• Passage to read:
___

Re-enable time-dependent z-scoring for Flow Matching by satwiksps · Pull Request #1752 · sbi-dev/sbi

satwiksps · 2026-02-03T19:27:38Z

Description

This PR re-introduces z-scoring for Flow Matching estimators using a time-dependent normalization approach.

As discussed in #1623, standard z-scoring at $t=0$ is problematic because the network input is noise, not data. This implementation interpolates the normalization statistics based on the time step $t$, ensuring the network always receives inputs with standard statistics:

$$\mu_t = t \cdot \mu_{data}$$ $$\sigma_t = \sqrt{t^2 \sigma_{data}^2 + (1-t)^2}$$

Related Issues/PRs

Closes Add back z-scoreing for flow matching #1623

Changes

sbi/neural_nets/net_builders/vector_field_nets.py: Updated build_vector_field_estimator to calculate the training data statistics (mean and std) and pass them to the estimator.
sbi/neural_nets/estimators/flowmatching_estimator.py:
- Registered mean_1 and std_1 as buffers (initialized as floats to ensure type consistency).
- Updated forward() to apply the time-dependent z-scoring formula.
- Rescaling: The output vector field is rescaled by $\sigma_t$. This implements standard derivative scaling: since the network predicts the vector field in the normalized space, we multiply the output by $\sigma_t$ to map it back to the original data space. This ensures the network targets remain well-conditioned (unit-variance scale) throughout the integration.
tests/linearGaussian_vector_field_test.py: Added a new integration test (test_fmpe_time_dependent_z_scoring_integration) to verify that statistics are correctly learned and the forward pass executes without errors.

Verification

Integration Test: Added a specific test case that confirms mean_1 and std_1 are populated and the ode_fn runs correctly.
Benchmarks: I ran the sbi benchmarks locally (pytest --bm --bm-mode fmpe) to check for stability and performance. All 12 tests passed successfully (screenshot attached below).

codecov · 2026-02-03T19:59:57Z

Codecov Report

✅ All modified and coverable lines are covered by tests.
✅ Project coverage is 88.07%. Comparing base (937efc2) to head (da03aad).
⚠️ Report is 4 commits behind head on main.

Additional details and impacted files

@@            Coverage Diff             @@
##             main    #1752      +/-   ##
==========================================
- Coverage   88.54%   88.07%   -0.48%     
==========================================
  Files         137      137              
  Lines       11515    12258     +743     
==========================================
+ Hits        10196    10796     +600     
- Misses       1319     1462     +143

Flag	Coverage Δ
fast	`84.58% <100.00%> (?)`

Flags with carried forward coverage won't be shown. Click here to find out more.

___

• Given information:
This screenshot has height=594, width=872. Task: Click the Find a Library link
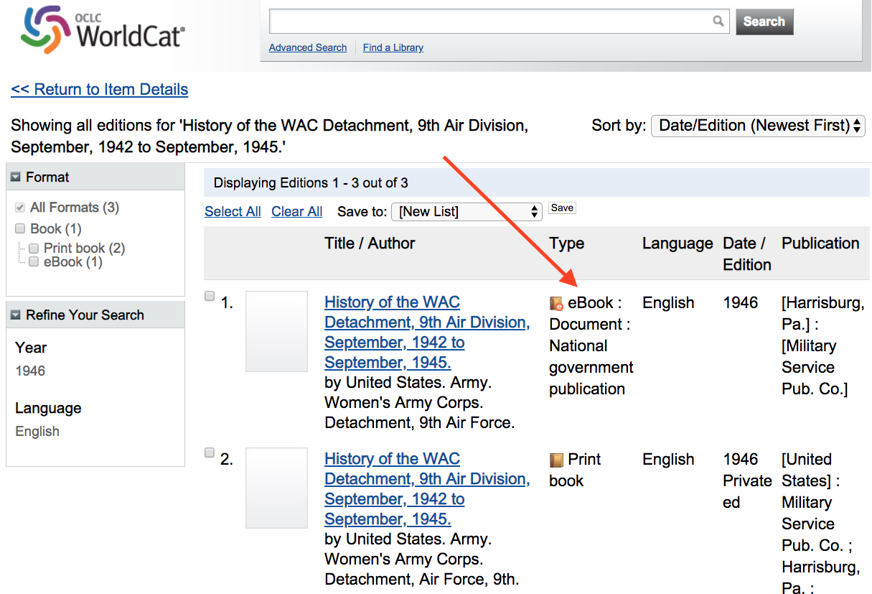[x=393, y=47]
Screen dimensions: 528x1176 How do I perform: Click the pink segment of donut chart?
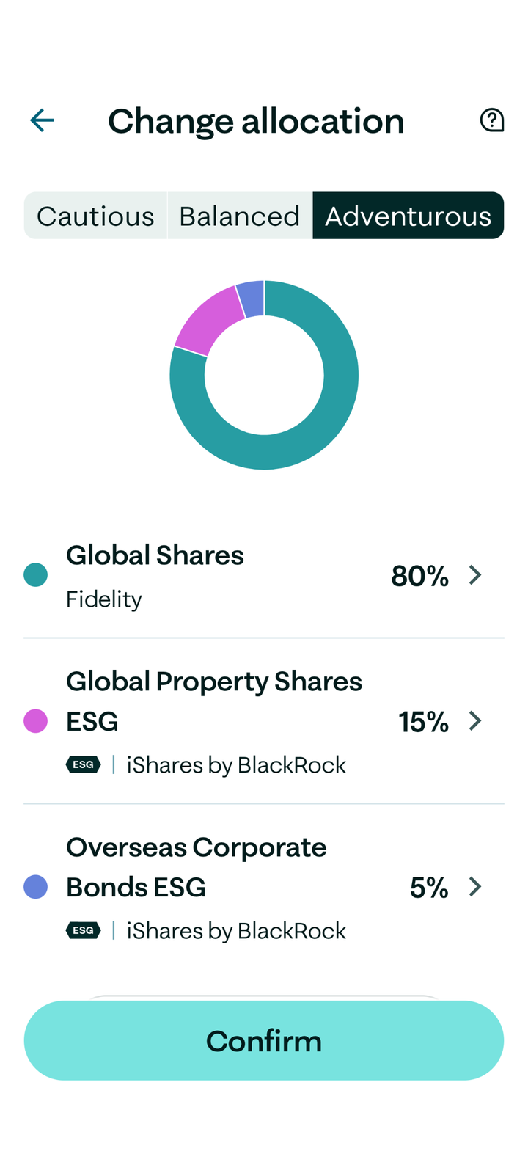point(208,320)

___

• Problem: Under the "Changes" heading of the pull request page, list every file path that appears.

• Answer to the problem:
- sbi/neural_nets/net_builders/vector_field_nets.py
- sbi/neural_nets/estimators/flowmatching_estimator.py
- tests/linearGaussian_vector_field_test.py